Alan Greenshields, Director of Europe, ESS Inc.
The ongoing transition to clean energy has spurred new technologies, new markets and new opportunities for investors seeking to invest in a sustainable future and earn solid returns on their investments. Energy storage, a critical component of the clean energy future, is gaining notice by utilities, large-scale energy users and investors. Today, as the world reels from energy shocks stemming from Russia’s invasion of Ukraine and grapples with the ongoing consequences of global warming, investors seeking opportunities in the clean energy space are moving towards the massive opportunity presented by energy storage.
The UK Government recently published its “Energy Security Strategy” which established a target of 95% low carbon electricity by 2030. Achieving this target will require not only significantly more wind and solar generation, but Long Duration Energy Storage (LDES) solutions that can economically store and release clean energy over 10+ hours to balance the inherently intermittent nature of renewable resources like wind and solar.
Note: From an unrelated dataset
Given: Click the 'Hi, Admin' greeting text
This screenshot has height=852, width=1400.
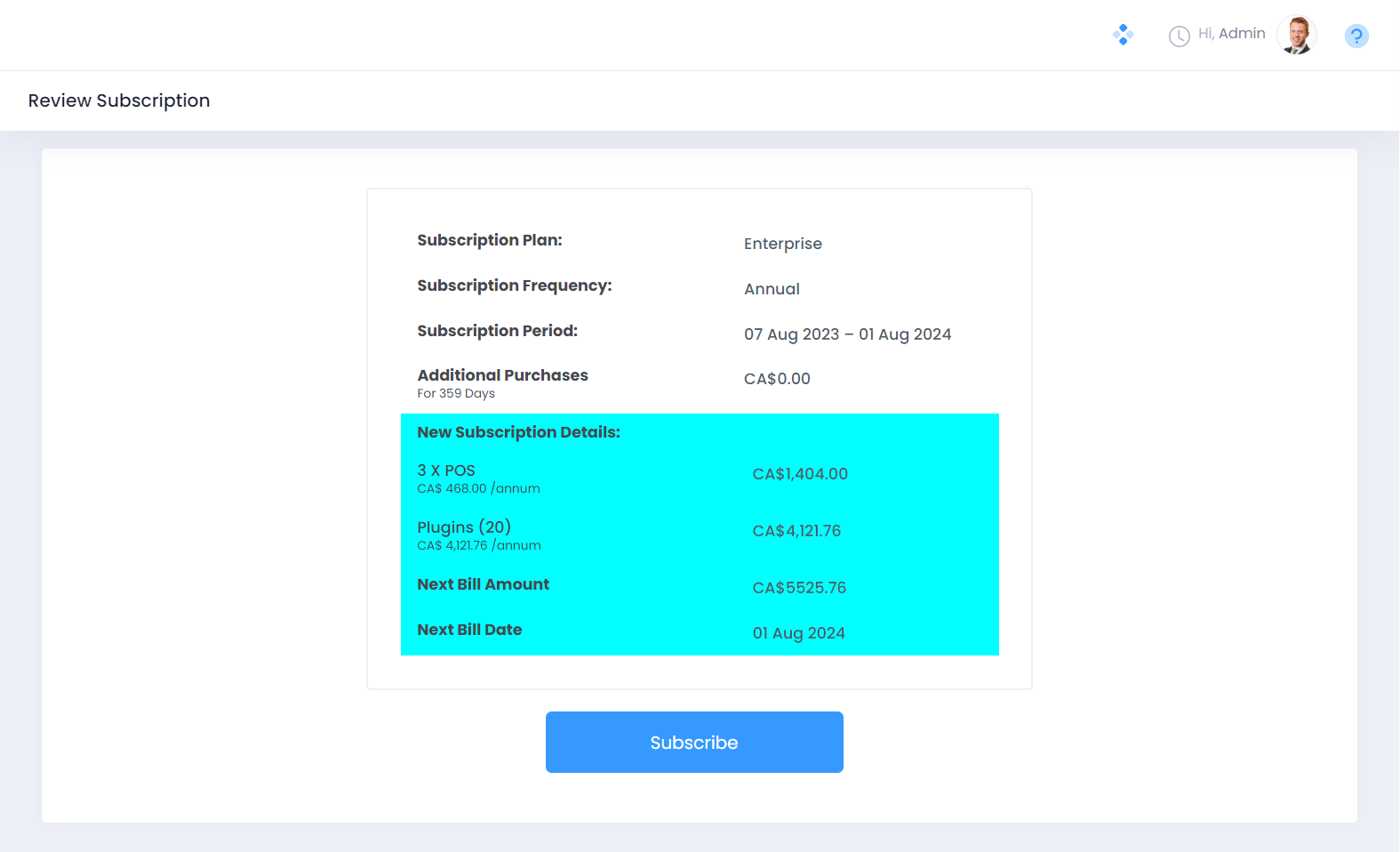Looking at the screenshot, I should coord(1231,34).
LDES technologies store valuable renewable energy when it is plentiful and ensure that energy is available when it is needed, eliminating the need for fossil fuels.
As the clean energy transition gains momentum, the rapidly growing need for LDES is already driving a new market with ample opportunities for investment.
The Decreasing Cost of Renewables Enables the Clean Energy Transition
Since 2010, the cost to deploy wind and solar energy has declined substantially. Today, they are among the lowest-cost options for new generation capacity. Meanwhile, recent geopolitical upheaval has driven up the price of fossil fuels and underscored the volatile nature of global energy markets. Gas prices have skyrocketed, and the UK energy price cap increased by 54% in April 2022, with speculation that the cap could increase by a further 30-50% in October.
Due to its low costs and both environmental and geopolitical developments, the transition to clean energy is proceeding rapidly. According to the International Energy Agency (IEA), the renewable energy sector is expected to grow 50% between 2019 and 2024.
However, even with improvements in technology, wind and solar remain intermittent sources of electricity. For the successful transition to renewables, the UK will need to couple wind and solar with energy storage to fully utilize these renewable energy resources and replace fossil fuels.
The Opportunity for LDES Technology
Today, the energy system is increasingly supplied by intermittent renewables and primarily balanced by fossil fuel generators which are able to augment the variation in wind and solar generation to maintain grid stability. With Lithium-ion (LI-ion) technology as the incumbent, most battery energy storage projects built to date have durations below four hours. While these can help smooth brief fluctuations in generation, they lack the capacity needed to provide baseload renewable energy and fully replace fossil fuel generators over longer timeframes.
With these projects built on Li-ion technology, the same technology that powers most cell phones and EVs, they suffer from a number of operational and practical drawbacks which make them poorly suited for grid-scale storage. Risk of fire, reliance upon critical minerals and capacity fade, as you have likely observed with cell phone batteries, are just a few of the constraints presented by Li-ion technology.
New long duration technologies are now available which offer advantages over existing battery systems. For example, iron-flow batteries, such as those manufactured by ESS Inc., are now commercially available and offer a number of advantages over their Li-ion predecessors.
The new LDES systems on the market are ideal for long duration, (4 – 24 hour) energy storage. Where Li-ion system costs increase roughly in proportion to storage capacity, iron-flow batteries rely upon a low-cost electrolyte made of iron, salt and water, which is not only non-toxic and fully recyclable, but allows the cost-effective addition of capacity. At long durations, iron flow batteries are the most cost-effective form of energy storage. And, the technology is not theoretical: Iron flow batteries have already been successfully deployed at a number of utility and commercial sites.
Demand for long duration energy storage is already growing with over $3bn invested in technology providers in the last five years. These investments represent a start, but much more LDES capacity will be required in coming decades. According to McKinsey & Co., the world will need between 85 and 140 TWh of long duration energy storage by 2040 to achieve carbon neutrality.
Sustainable Energy Systems
Investments in the energy transition will enable society’s shift towards low-cost renewable energy to minimize climate change and deliver returns for years to come. LDES will be the lynchpin of that clean energy future, enabling wind and solar to provide baseload power and fully retire fossil fuel generators. The opportunity is commensurate with the need for LDES solutions as LDES technologies attract unprecedented interest from governments, utilities and transmission operators. This sector presents both short and long-term benefits which will deliver not only a return on investment, but a lower cost, more sustainable and more secure energy system.